## WHAT IS EXPECTED
Rewrite the entries from the line containing "Find the location" through the line containing "center [1015, 100].", putting "position" in place of "location" and leaving everything else the same.

## MATERIAL PROVIDED
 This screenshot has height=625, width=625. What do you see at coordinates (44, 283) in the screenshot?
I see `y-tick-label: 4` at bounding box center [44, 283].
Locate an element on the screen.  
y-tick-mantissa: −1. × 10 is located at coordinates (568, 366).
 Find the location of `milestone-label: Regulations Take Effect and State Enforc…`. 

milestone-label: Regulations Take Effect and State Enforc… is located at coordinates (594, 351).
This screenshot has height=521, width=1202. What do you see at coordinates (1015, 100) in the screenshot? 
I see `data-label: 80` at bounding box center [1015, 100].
--
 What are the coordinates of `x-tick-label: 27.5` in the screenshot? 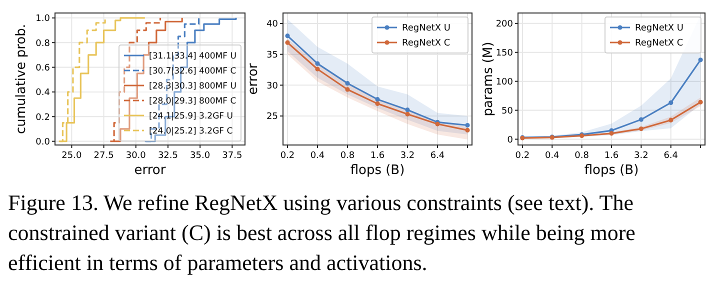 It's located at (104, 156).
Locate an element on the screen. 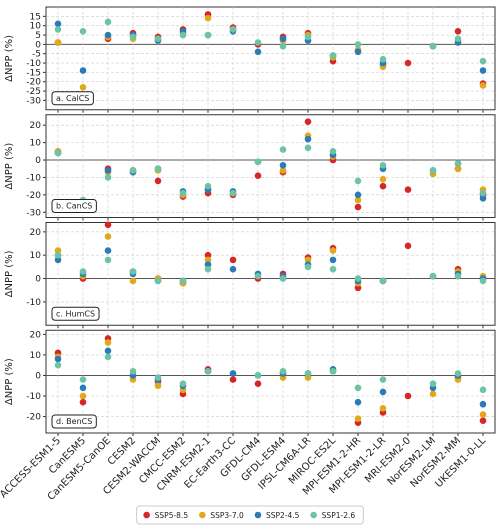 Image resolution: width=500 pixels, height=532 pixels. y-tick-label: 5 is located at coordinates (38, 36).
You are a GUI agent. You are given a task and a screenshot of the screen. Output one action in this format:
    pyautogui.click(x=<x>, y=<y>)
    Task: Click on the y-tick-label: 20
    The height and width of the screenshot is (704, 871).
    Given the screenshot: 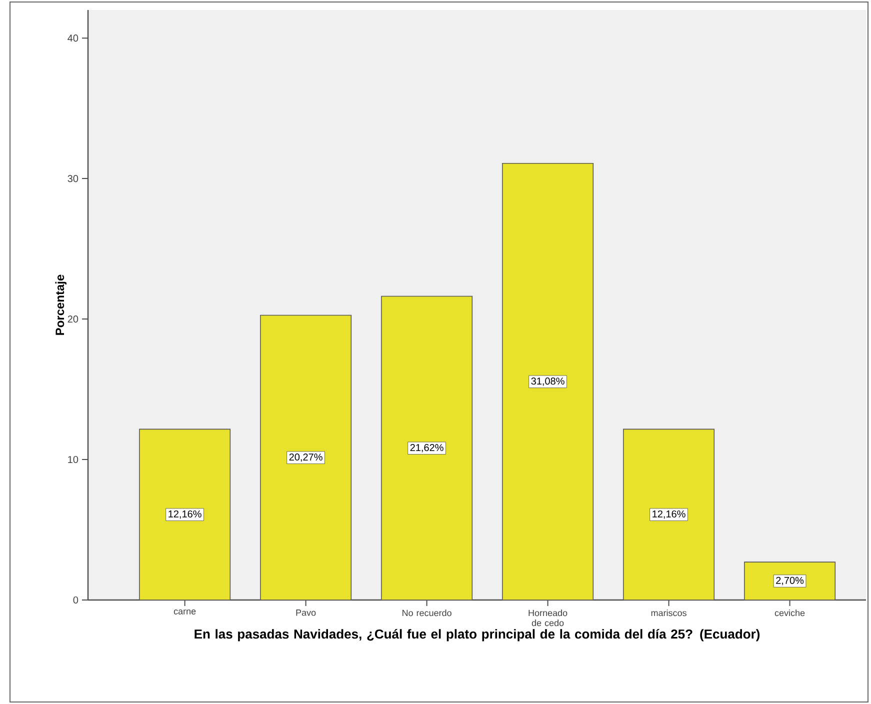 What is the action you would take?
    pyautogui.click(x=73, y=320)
* * *
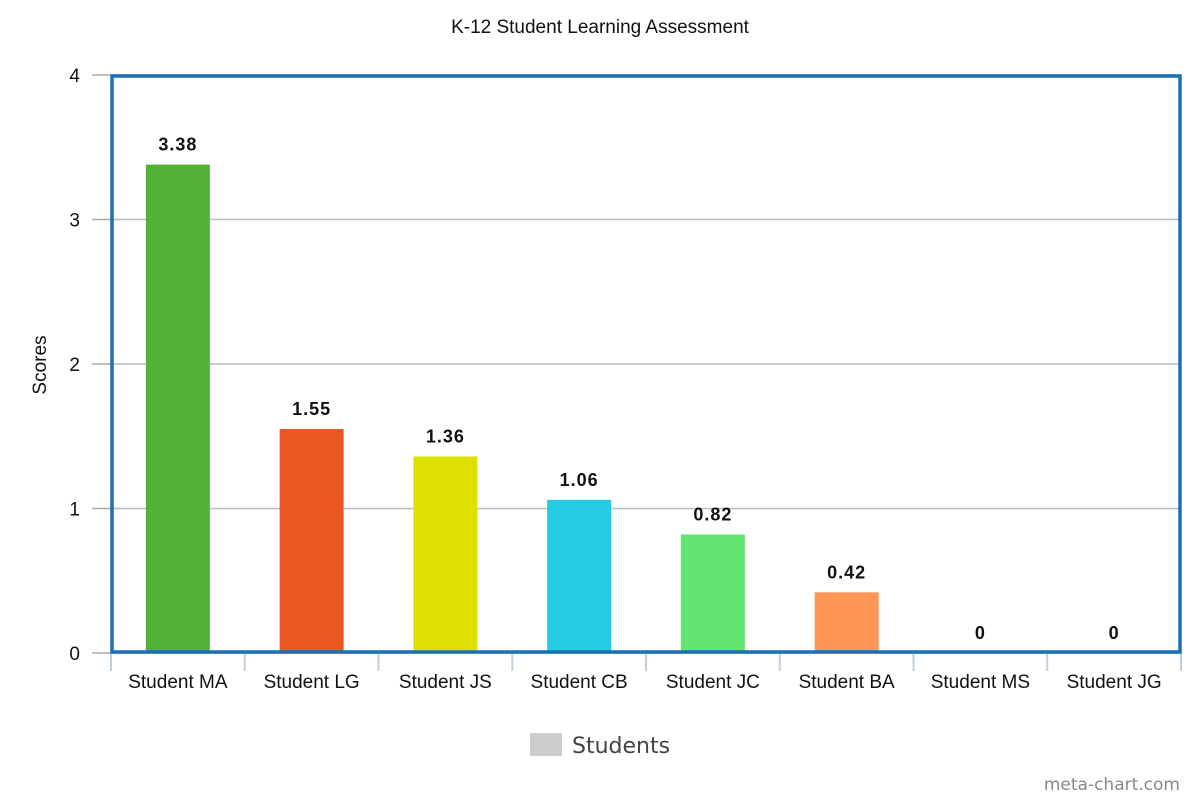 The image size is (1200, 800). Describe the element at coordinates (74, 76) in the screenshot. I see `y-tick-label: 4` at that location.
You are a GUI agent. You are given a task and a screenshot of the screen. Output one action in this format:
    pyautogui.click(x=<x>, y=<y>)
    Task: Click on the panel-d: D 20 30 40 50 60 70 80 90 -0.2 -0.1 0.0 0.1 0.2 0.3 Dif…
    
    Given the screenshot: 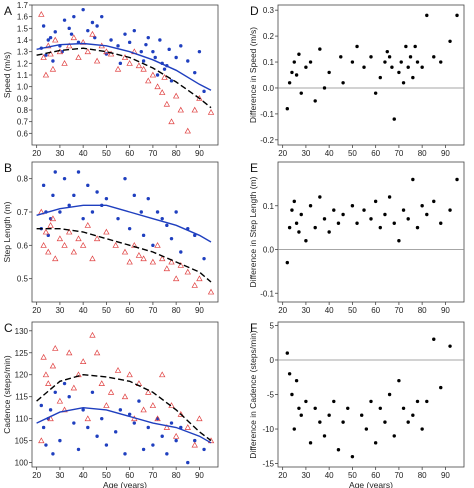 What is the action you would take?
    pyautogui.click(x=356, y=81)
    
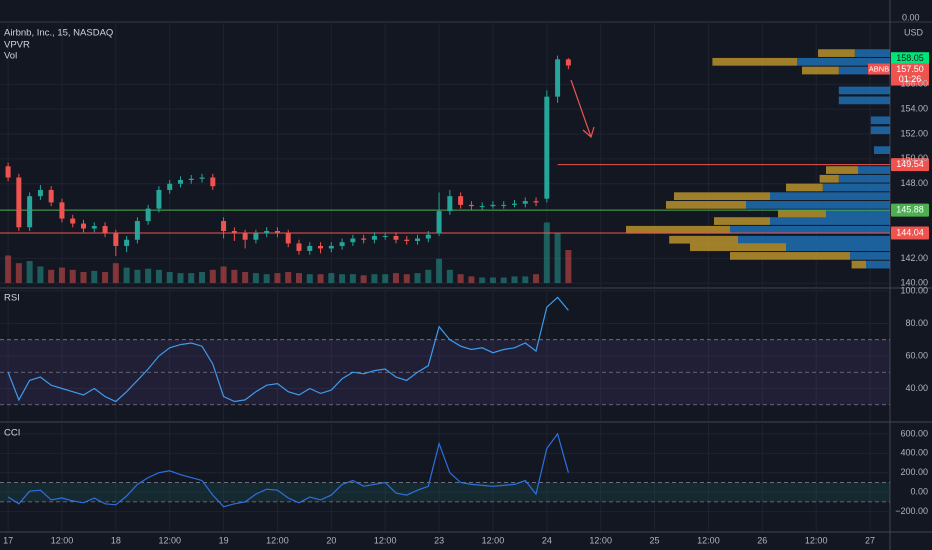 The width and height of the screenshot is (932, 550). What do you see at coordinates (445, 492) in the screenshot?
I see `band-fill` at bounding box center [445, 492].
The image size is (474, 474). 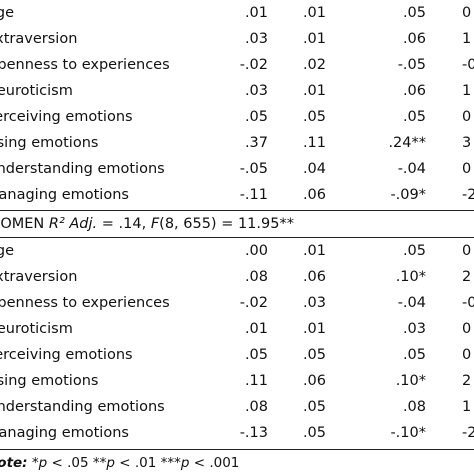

## RESPONSE BOX
 Find the position of `milestone-label: Regulations Take Effect and State Enforc…`. 

milestone-label: Regulations Take Effect and State Enforc… is located at coordinates (594, 351).
This screenshot has height=521, width=1202. What do you see at coordinates (1015, 100) in the screenshot? 
I see `data-label: 80` at bounding box center [1015, 100].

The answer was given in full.